> **SUPPLIED TEXT**:

Table information - the schema is the table below (with some columns removed for succinctness).  There are ~45 million rows, the rows are also fairly wide about 80 columns total. buyer_id is null ~30% of the time (as is supplier_id). A given buyer id maps to between 1 and ~100,000 records (in a decreasing distribution, about 1 million unique buyer id values).  Supplier_id is similar.  Note buyer_id and month columns are not always independent (for some buyer_ids there is a strong correlation as in this case where the buyer_ids are associated with only older months, though for others there isn't), though even so I'm still not clear on why it would pick the plan that it does. We can consider these table never updated or inserted into (updates are done in a new db offline that is periodically swapped in).

                                          Table "public.customs_records"

          Column          |          Type          |                          Modifiers                          
--------------------------+------------------------+--------------------------------------------------------------
 id                       | integer                | not null default nextval('customs_records_id_seq'::regclass)

> **TASK LIST**:
[1] Copy out everything in the customs records text from "Table information - the" down to "periodically swapped in).", word for word.
[2] In the records, swap "icon" for "button" in everything from the line containing "Viewport: 1487px width, 829px height." down to the line containing "Action: [1455, 20]". Write out only those lines, otherwise unchanged, and leave the pictures out.

> **SUPPLIED INFORMATION**:
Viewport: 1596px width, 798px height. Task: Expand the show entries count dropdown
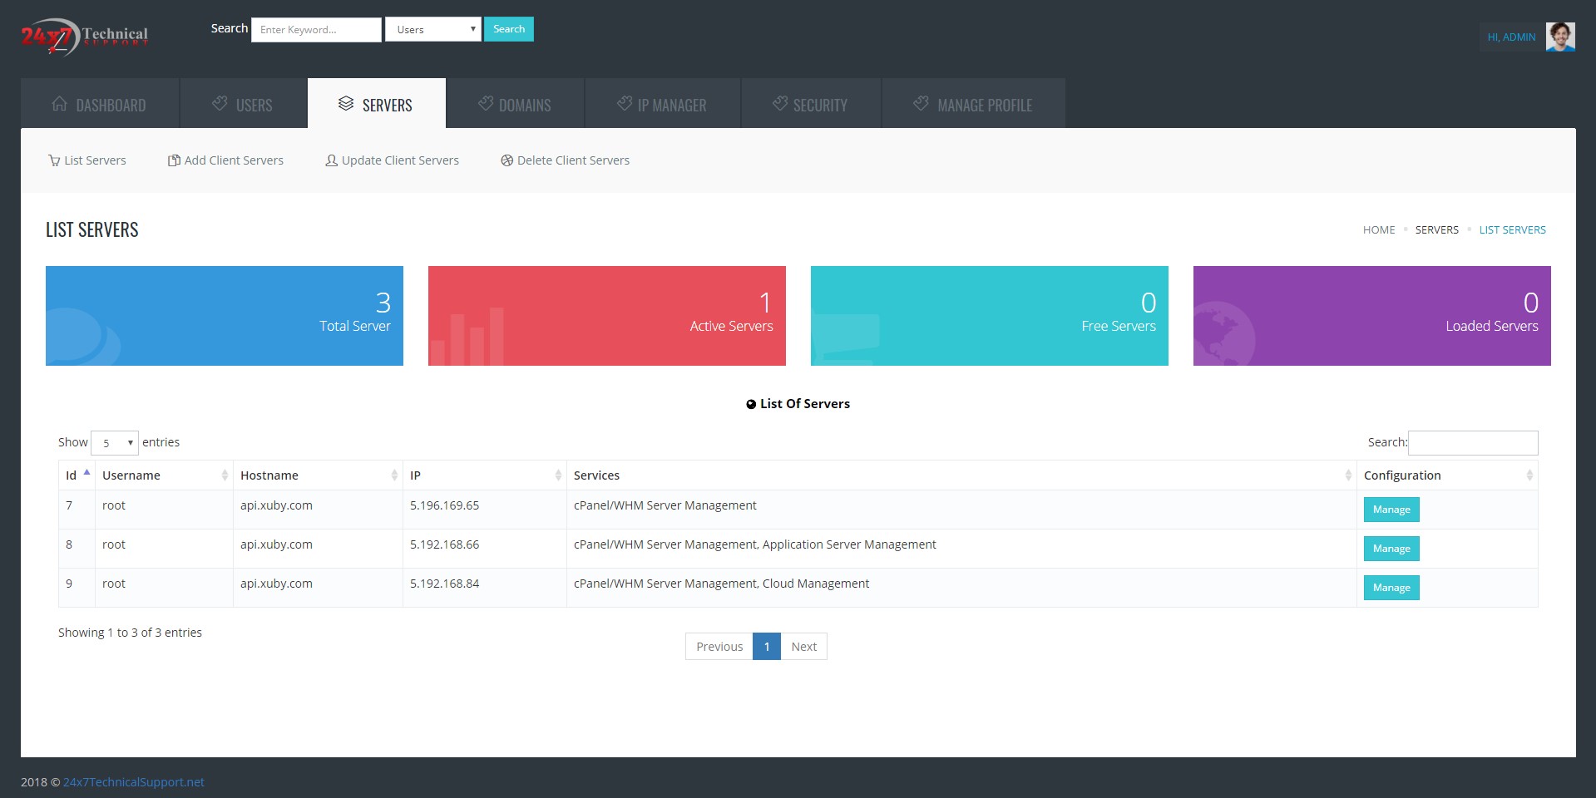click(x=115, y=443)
---
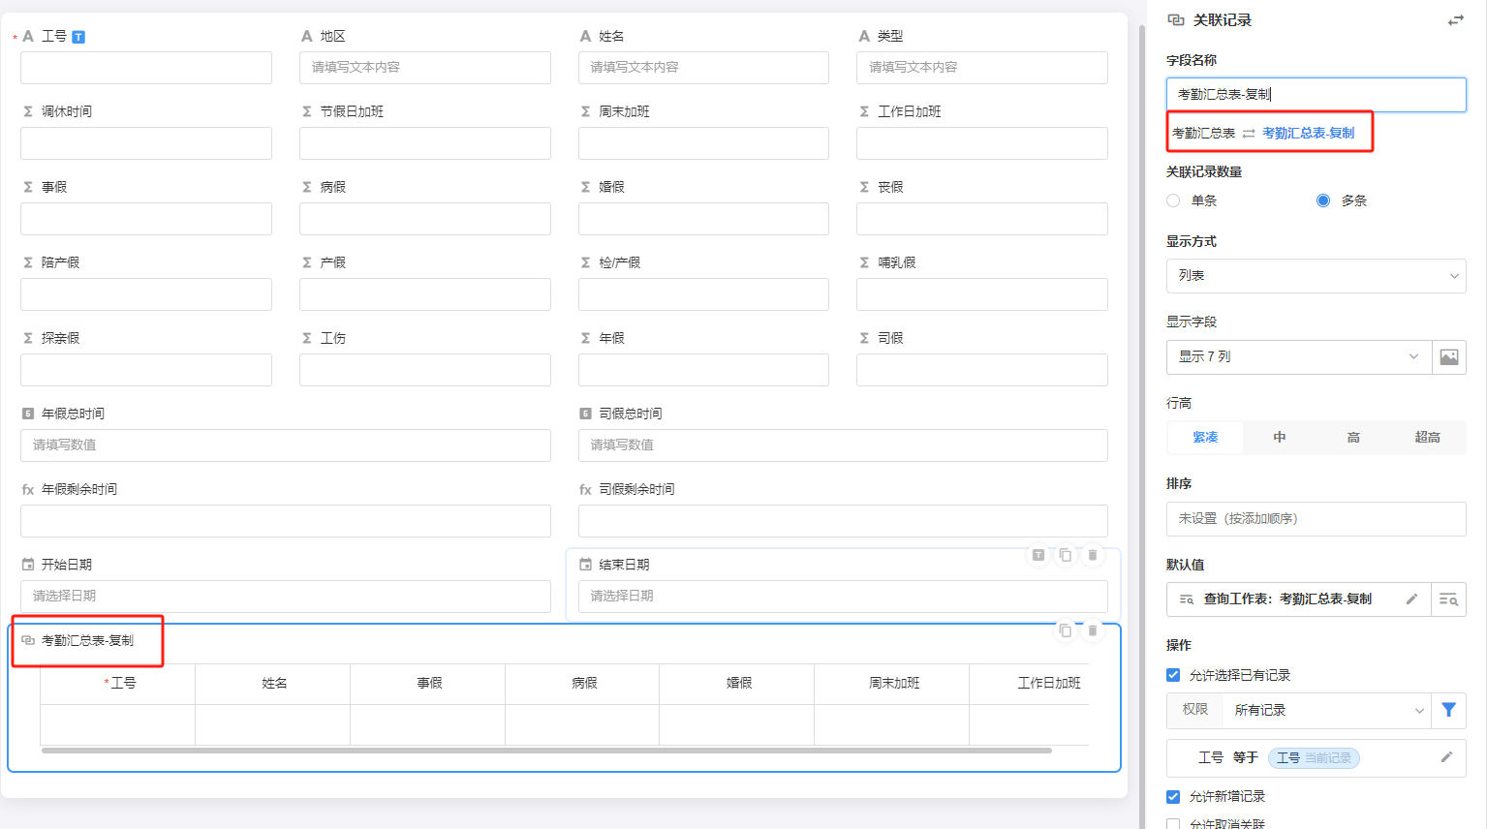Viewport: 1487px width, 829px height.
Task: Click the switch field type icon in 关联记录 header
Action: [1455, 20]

> **THE SOLUTIONS**:
[1]
Table information - the schema is the table below (with some columns removed for succinctness).  There are ~45 million rows, the rows are also fairly wide about 80 columns total. buyer_id is null ~30% of the time (as is supplier_id). A given buyer id maps to between 1 and ~100,000 records (in a decreasing distribution, about 1 million unique buyer id values).  Supplier_id is similar.  Note buyer_id and month columns are not always independent (for some buyer_ids there is a strong correlation as in this case where the buyer_ids are associated with only older months, though for others there isn't), though even so I'm still not clear on why it would pick the plan that it does. We can consider these table never updated or inserted into (updates are done in a new db offline that is periodically swapped in).

[2]
Viewport: 1487px width, 829px height.
Task: Click the switch field type button in 关联记录 header
Action: [1455, 20]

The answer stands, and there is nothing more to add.